Exercise instructions: Tell me how many lines in the data include "coordinates", and keep the reply to that number.

-------- Records to process

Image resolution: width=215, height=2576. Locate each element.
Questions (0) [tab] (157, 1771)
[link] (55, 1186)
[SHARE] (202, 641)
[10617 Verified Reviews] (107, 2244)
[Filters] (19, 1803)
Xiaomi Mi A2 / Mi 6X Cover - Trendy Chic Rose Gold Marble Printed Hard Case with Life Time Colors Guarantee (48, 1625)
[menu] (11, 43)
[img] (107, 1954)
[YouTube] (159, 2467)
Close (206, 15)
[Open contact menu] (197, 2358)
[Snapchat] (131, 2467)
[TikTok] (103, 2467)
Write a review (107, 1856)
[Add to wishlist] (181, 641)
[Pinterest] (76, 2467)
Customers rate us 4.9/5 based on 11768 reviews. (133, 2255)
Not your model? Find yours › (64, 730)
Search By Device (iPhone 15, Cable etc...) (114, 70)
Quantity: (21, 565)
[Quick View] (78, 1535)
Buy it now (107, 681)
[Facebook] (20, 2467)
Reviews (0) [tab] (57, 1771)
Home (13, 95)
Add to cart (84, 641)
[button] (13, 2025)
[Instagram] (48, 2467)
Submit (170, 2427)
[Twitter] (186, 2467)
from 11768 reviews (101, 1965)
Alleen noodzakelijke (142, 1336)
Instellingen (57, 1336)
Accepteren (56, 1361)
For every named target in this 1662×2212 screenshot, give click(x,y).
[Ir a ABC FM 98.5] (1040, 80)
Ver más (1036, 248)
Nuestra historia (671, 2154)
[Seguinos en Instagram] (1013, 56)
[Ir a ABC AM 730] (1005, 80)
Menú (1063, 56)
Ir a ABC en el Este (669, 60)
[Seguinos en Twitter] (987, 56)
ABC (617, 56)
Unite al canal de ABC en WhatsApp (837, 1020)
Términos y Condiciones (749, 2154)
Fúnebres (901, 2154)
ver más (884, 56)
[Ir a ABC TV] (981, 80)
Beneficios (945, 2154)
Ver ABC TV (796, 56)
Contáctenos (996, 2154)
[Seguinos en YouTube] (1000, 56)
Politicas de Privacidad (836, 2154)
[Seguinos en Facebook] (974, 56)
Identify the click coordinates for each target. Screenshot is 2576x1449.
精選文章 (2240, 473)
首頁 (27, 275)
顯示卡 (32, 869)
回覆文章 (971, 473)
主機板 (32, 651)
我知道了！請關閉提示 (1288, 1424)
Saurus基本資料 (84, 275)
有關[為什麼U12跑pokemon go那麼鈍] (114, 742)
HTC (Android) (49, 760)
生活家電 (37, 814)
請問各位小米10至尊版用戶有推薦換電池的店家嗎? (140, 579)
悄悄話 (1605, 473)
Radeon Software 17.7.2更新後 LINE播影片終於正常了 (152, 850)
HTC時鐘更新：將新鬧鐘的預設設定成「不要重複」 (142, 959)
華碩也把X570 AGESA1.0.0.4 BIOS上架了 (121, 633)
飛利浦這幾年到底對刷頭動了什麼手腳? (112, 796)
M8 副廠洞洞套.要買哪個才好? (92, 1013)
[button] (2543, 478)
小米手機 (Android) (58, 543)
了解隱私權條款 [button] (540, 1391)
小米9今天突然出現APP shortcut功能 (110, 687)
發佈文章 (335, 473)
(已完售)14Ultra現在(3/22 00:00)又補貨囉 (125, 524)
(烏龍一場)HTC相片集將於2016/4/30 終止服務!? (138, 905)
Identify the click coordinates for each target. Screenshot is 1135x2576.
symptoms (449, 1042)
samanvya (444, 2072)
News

----------------

Solution for this problem: 2